MINSK, 8 June (BelTA) – The Trostenets Memorial should become a site of pan-European significance, Belarus President Alexander Lukashenko said at the ceremony of laying a time capsule at the Trostenets Memorial on 8 June, BelTA has learned.
“The memorial should become a site of pan-European significance, revealing the antihuman essence of the Nazi policy against the peaceful population of Europe. It should serve as a tribute to the memory of the generations that came through all the ordeals of the 20th century, a Mecca for people who value humanism and peaceful future,” the President said.
Alexander Lukashenko stressed that the Trostenets concentration camp was the biggest place of mass killings in the Soviet Union alongside with the Oswiecim, Majdanek and Treblinka extermination camps.
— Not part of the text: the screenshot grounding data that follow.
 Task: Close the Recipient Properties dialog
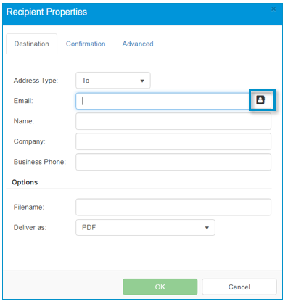[273, 9]
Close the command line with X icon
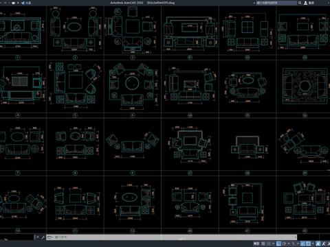Viewport: 330px width, 247px height. pyautogui.click(x=38, y=237)
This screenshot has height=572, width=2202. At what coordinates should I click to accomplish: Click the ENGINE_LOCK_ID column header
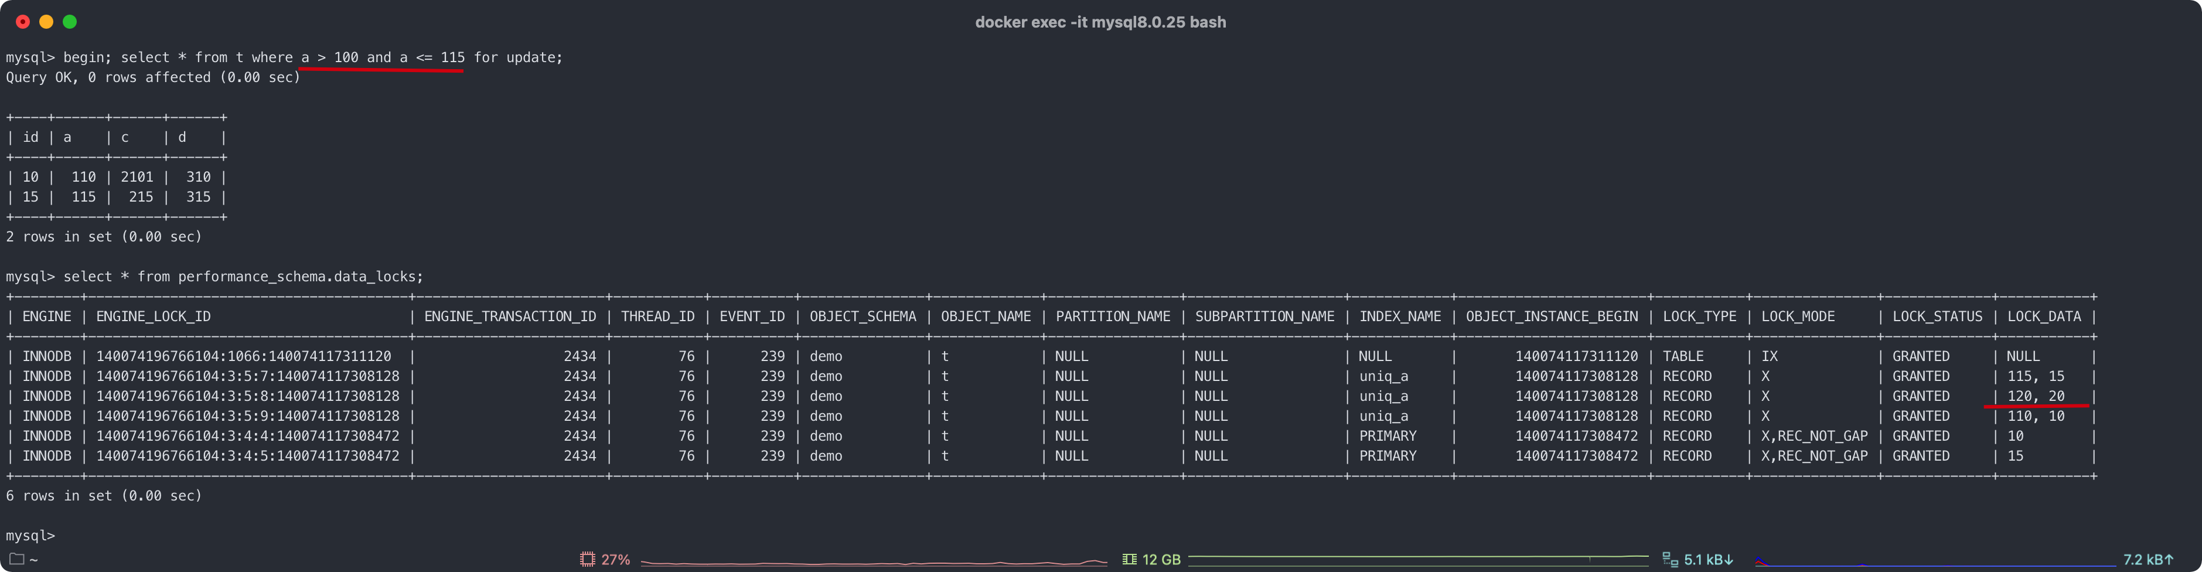point(153,316)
The Nazis killed here over 200,000 people of various confessions and nationalities, Slavs, Jews, Gypsies, many others. “In 1944 the troops that liberated Belarus from the Nazis saw the ash of still warm furnaces and were stricken by the inhuman crimes committed in Trostenets over the years. On the area of more than 100 hectares the Nazis set up a real death factory. Our partisans and undergrounders, prisoners of war and civilians were tortured and killed behind the barbed wire. Thousands of Jews were herded here from the Minsk ghetto and West-European countries,” the head of state noted.
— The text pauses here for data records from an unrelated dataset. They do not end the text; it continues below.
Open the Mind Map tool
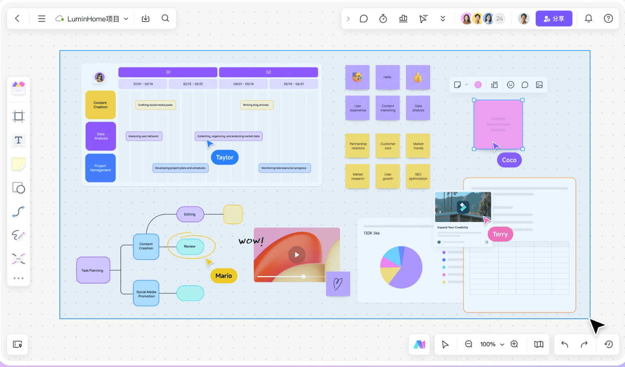 pyautogui.click(x=18, y=259)
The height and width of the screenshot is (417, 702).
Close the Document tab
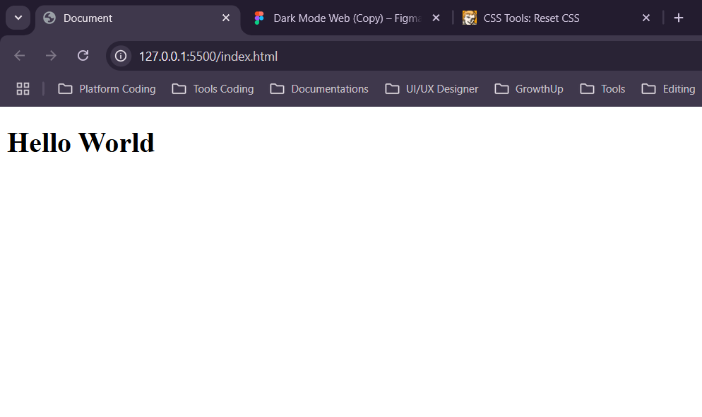point(226,18)
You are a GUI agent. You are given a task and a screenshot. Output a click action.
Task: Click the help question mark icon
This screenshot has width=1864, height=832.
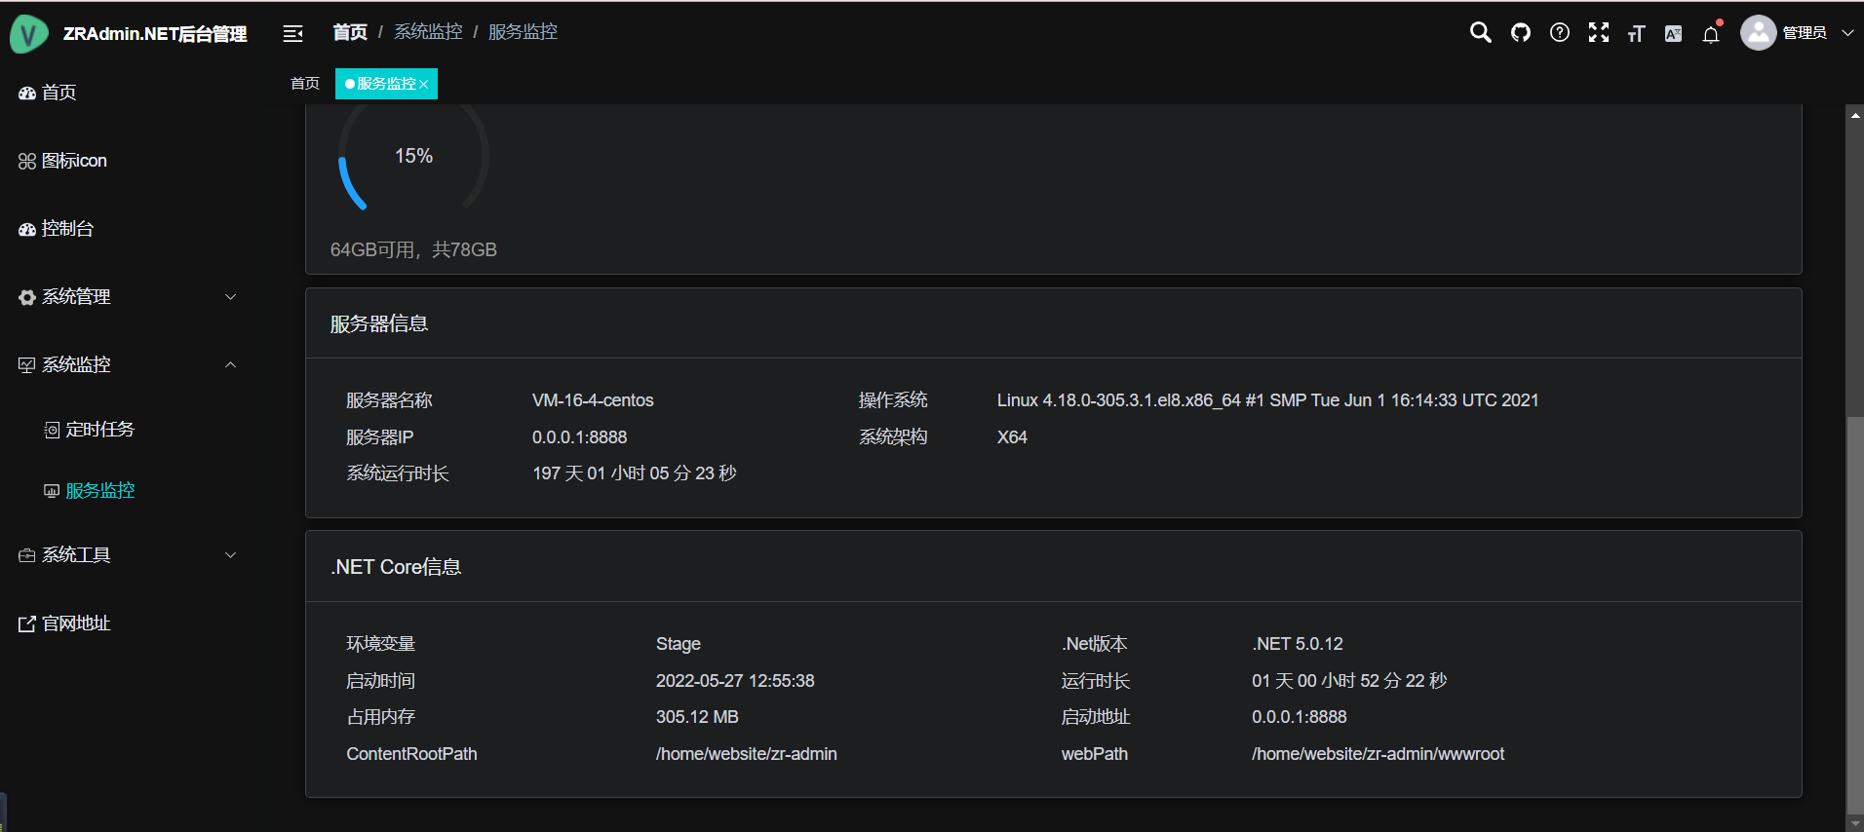click(1560, 33)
“Belarus that lost every third resident will never forget these horrible pages of its history,” the Belarusian leader emphasized.
The President said that historians and architects had developed a large-scale concept of the memorial. State funds will be allocated for its construction. The international community expressed a wish to make its contribution to the perpetuation of the Nazi victims. “Today, on the eve of the celebration of the 70th anniversary of Belarus' liberation from the Nazis, we launch the construction of the memorial and lay a time capsule for our future generations,” Alexander Lukashenko said.
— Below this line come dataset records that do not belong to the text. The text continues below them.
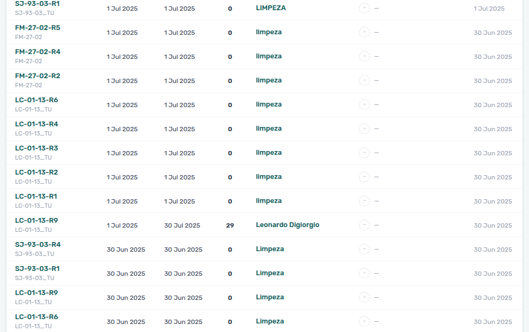Click dashed circle icon in LC-01-13-R1 row
Viewport: 529px width, 332px height.
click(x=364, y=201)
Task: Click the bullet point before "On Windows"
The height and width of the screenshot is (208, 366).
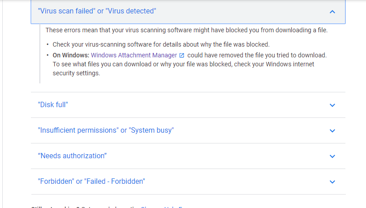Action: pyautogui.click(x=47, y=55)
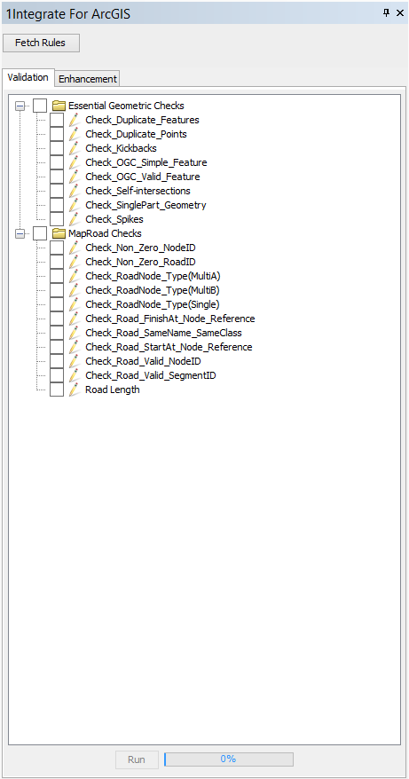409x779 pixels.
Task: Click the Fetch Rules button
Action: coord(41,43)
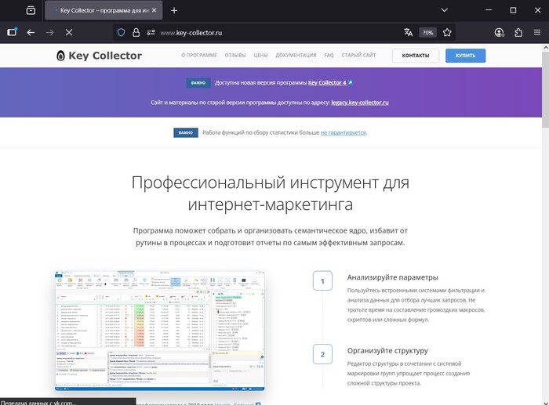Bookmark this page with the star icon

(447, 33)
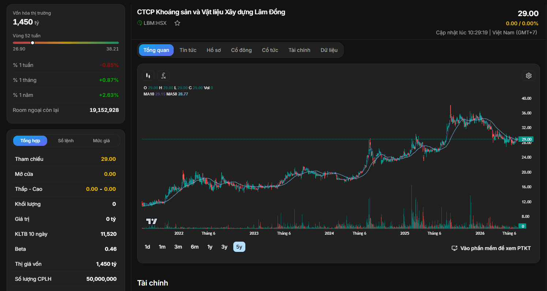Open Vào phần mềm để xem PTKT
Image resolution: width=547 pixels, height=291 pixels.
495,248
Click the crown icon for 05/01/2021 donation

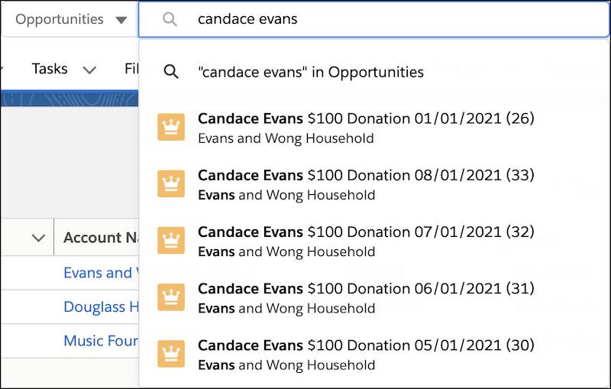pyautogui.click(x=171, y=354)
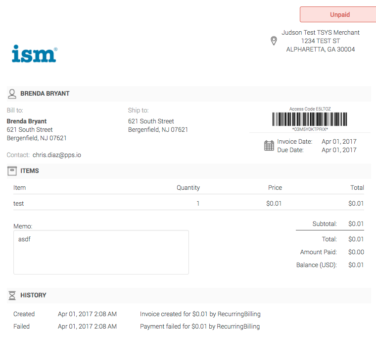Click the Ship to street address

pyautogui.click(x=151, y=121)
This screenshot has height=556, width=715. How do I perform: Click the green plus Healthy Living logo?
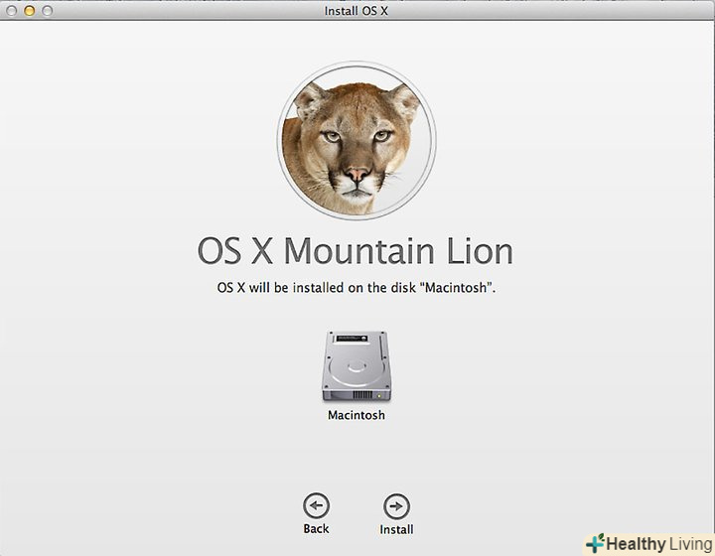pos(594,543)
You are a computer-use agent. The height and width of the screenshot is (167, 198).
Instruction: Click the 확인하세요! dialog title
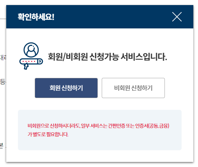coord(36,17)
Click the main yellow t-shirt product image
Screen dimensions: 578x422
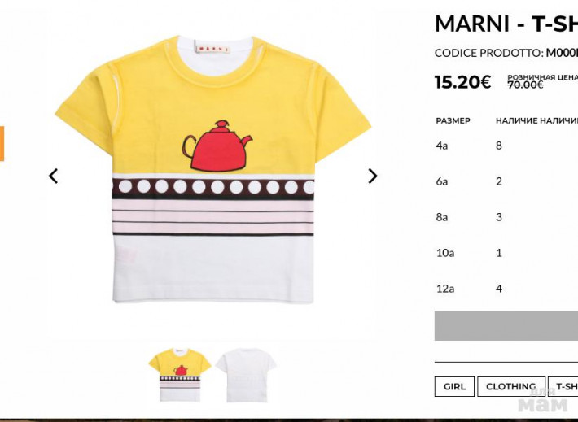213,169
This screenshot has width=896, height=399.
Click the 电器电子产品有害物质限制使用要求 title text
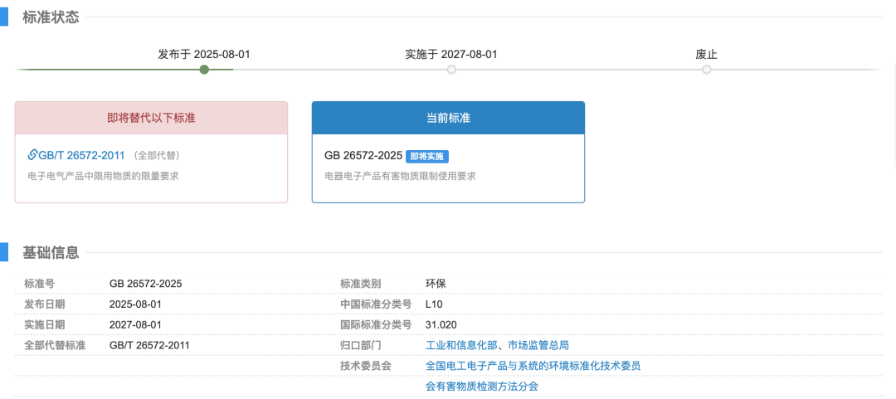click(400, 176)
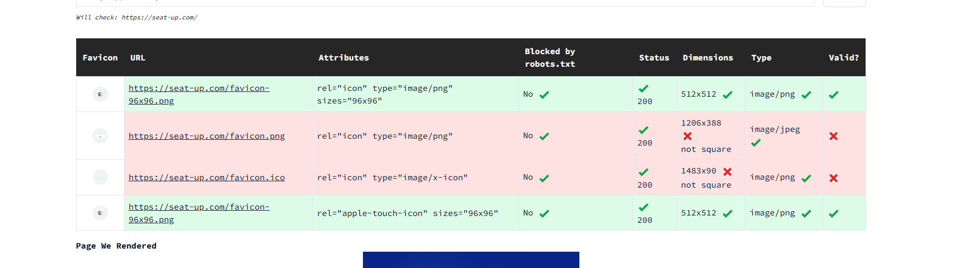Click the favicon preview in the favicon.ico row

pos(100,178)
The head of state addressed the relatives of the Trostenets prisoners that came from all over Belarus as well as from Austria, Germany, Israel, Poland, the Czech Republic, the United States and other countries: “Together with the Belarusian people I share your grief and the loss of your fathers, mothers, brothers and sisters, grandfathers and great-grandfathers.”
The President thanked foreign guests and diplomats who saw it as their moral and human duty to pay tribute to the people killed in Trostenets.
“In these minutes of common grief we mentally address the cherished memory of everyone who fell victim to the Nazi crimes, silent shadows of women, old people and children who invisibly surround us here. And we are solid in saying: “Nevermore!”. This fanatic craziness should never repeat. The ideas of xenophobia, dominance and ethnic intolerance should never triumph,” the Belarusian leader said.
“We will do everything to keep mutual respect, tolerance and concord on the Belarusian land, with the principles of humanity and goodwill prevailing. Cherish peace in your homes and the good in your hearts, only then we will never see such things repeating,” Alexander Lukashenko said.